YOUR ASSIGNMENT
Pick out and copy every line below that has the word "Given".

DATA SUPPLIED
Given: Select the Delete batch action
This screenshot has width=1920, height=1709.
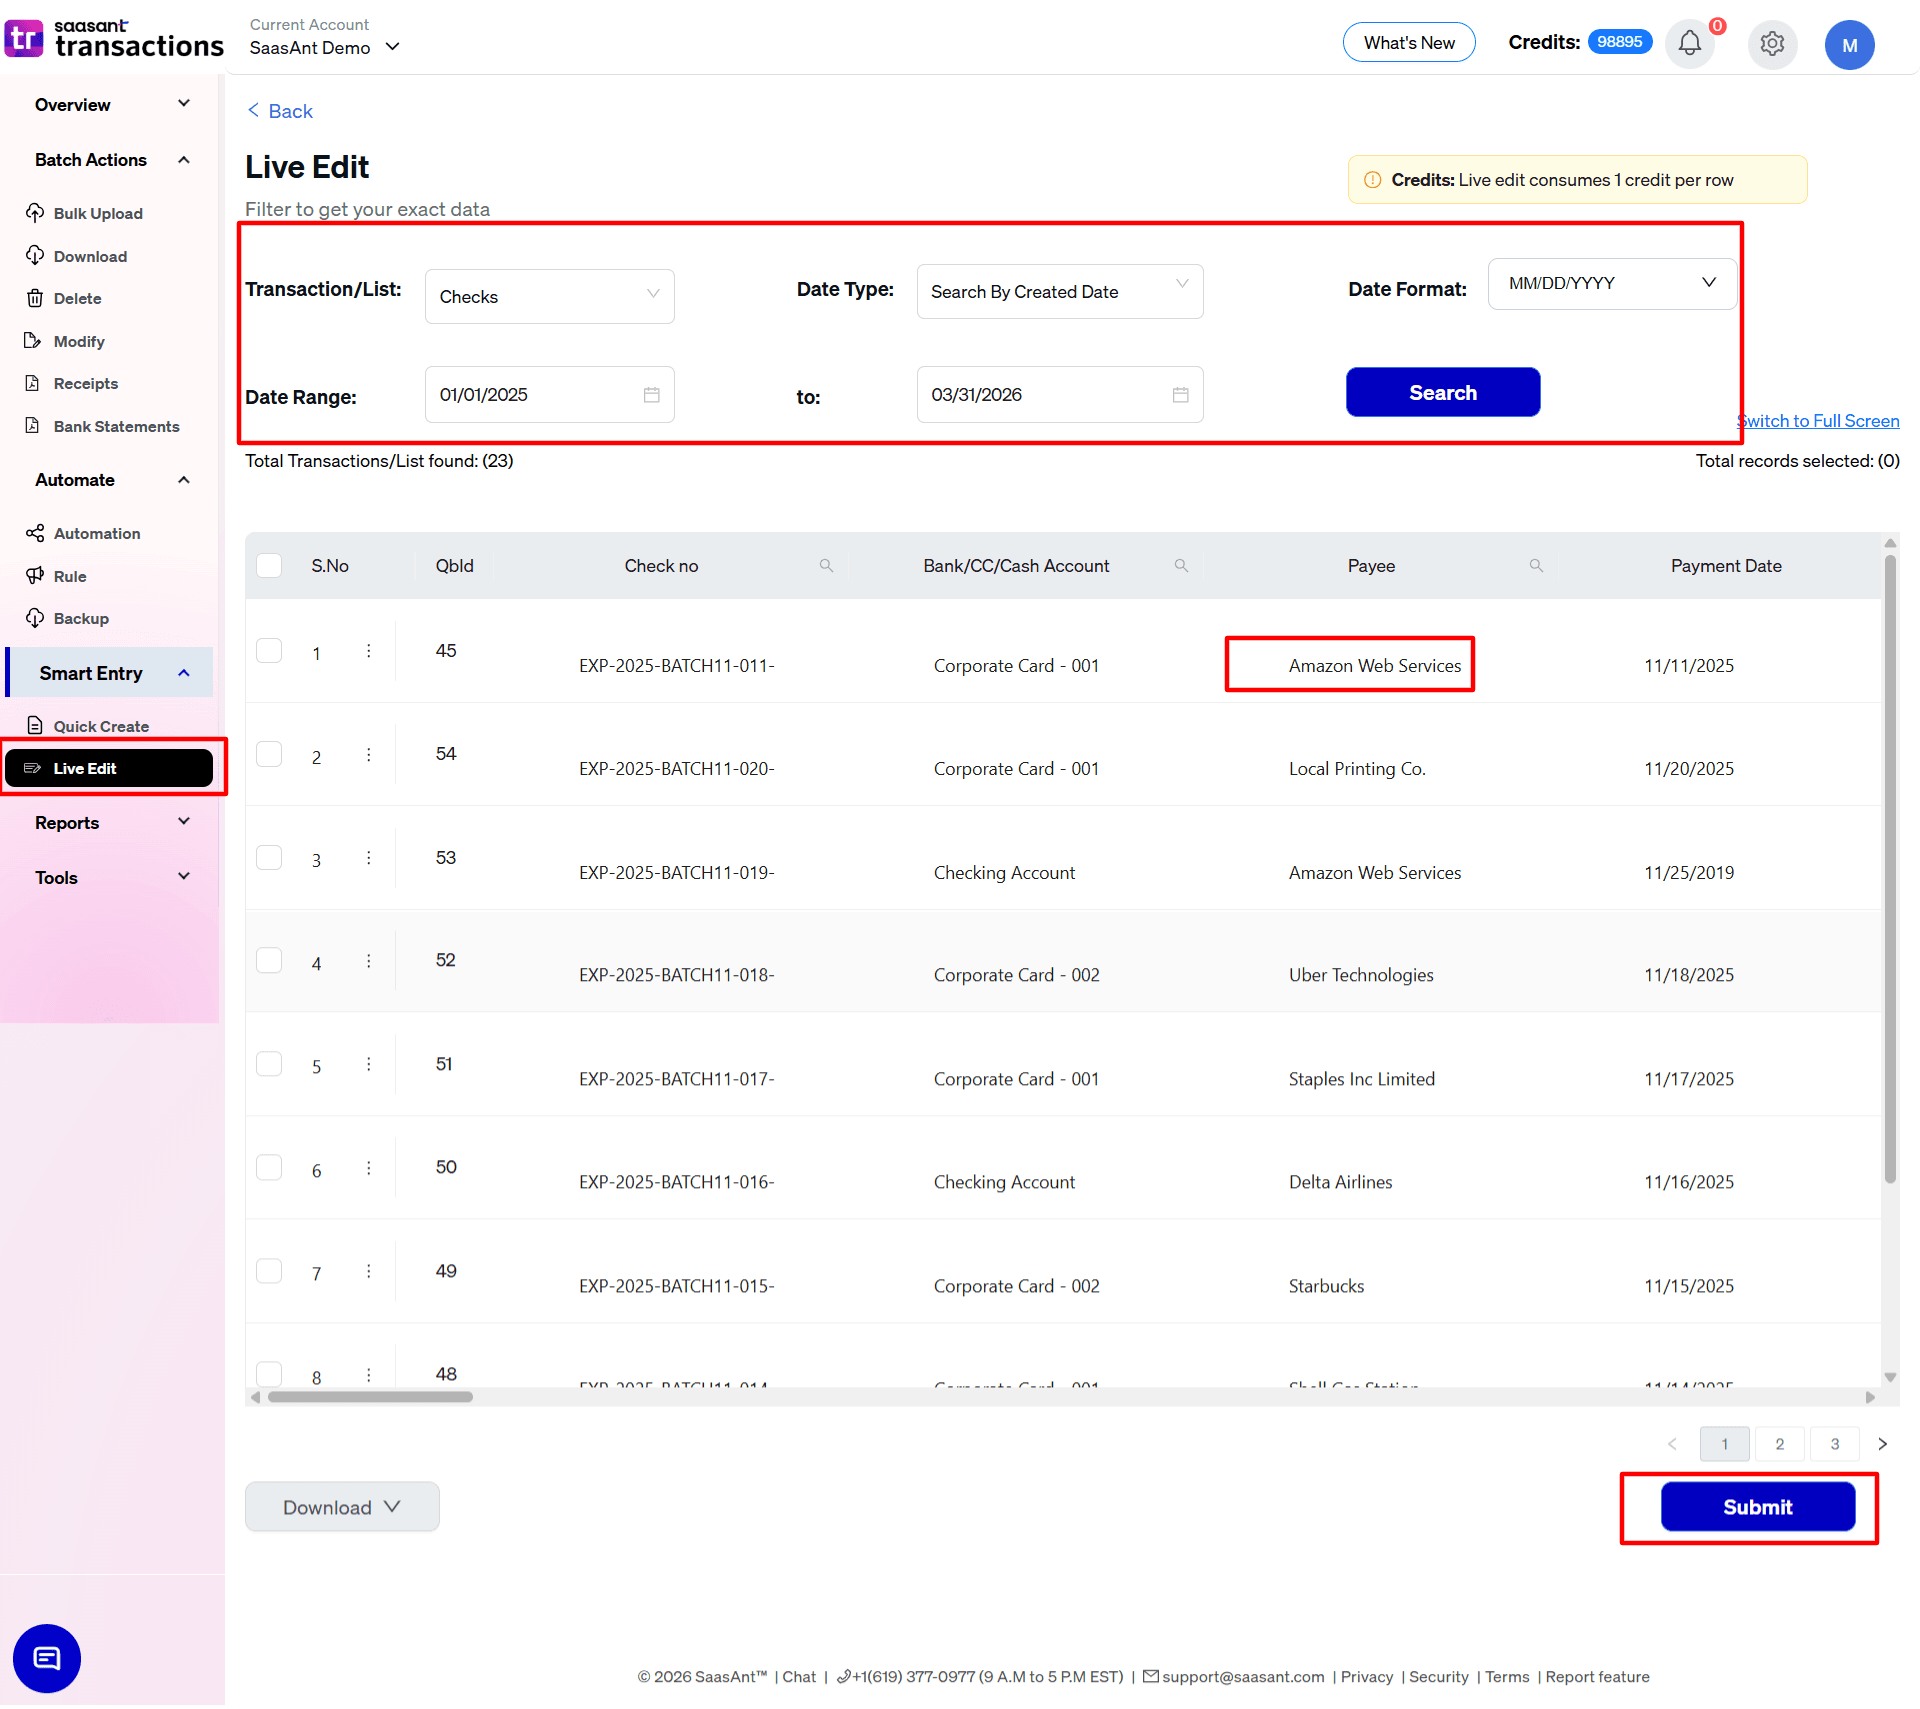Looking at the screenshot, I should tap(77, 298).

---

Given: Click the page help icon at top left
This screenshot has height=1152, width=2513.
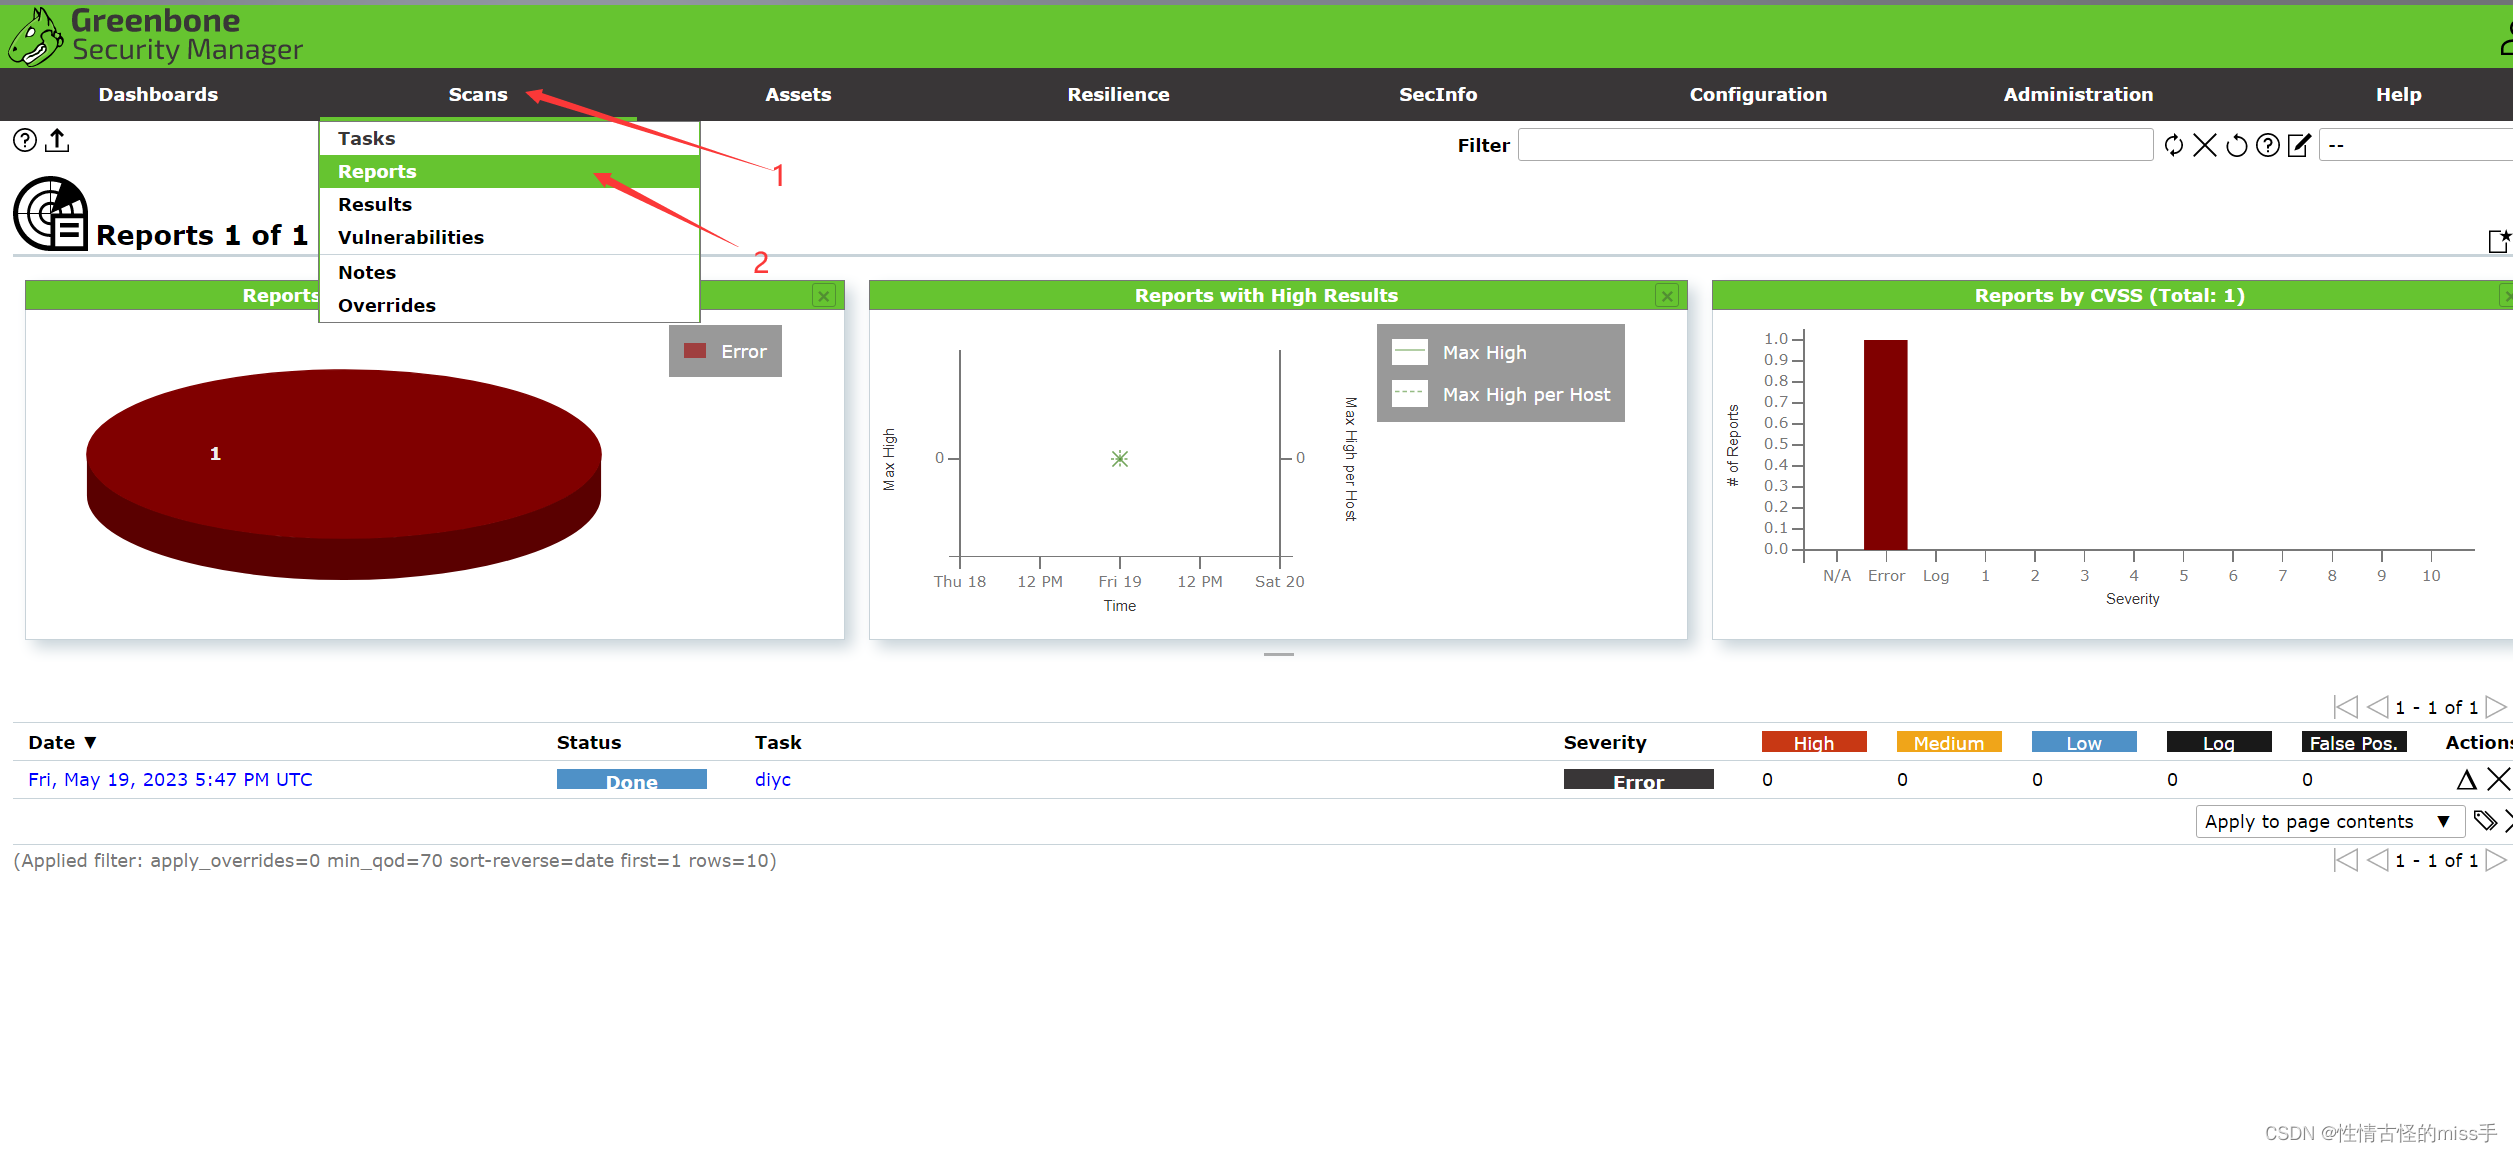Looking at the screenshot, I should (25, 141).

TASK RESULT
Given: Select the Delete batch action
Given: Click the page help icon at top left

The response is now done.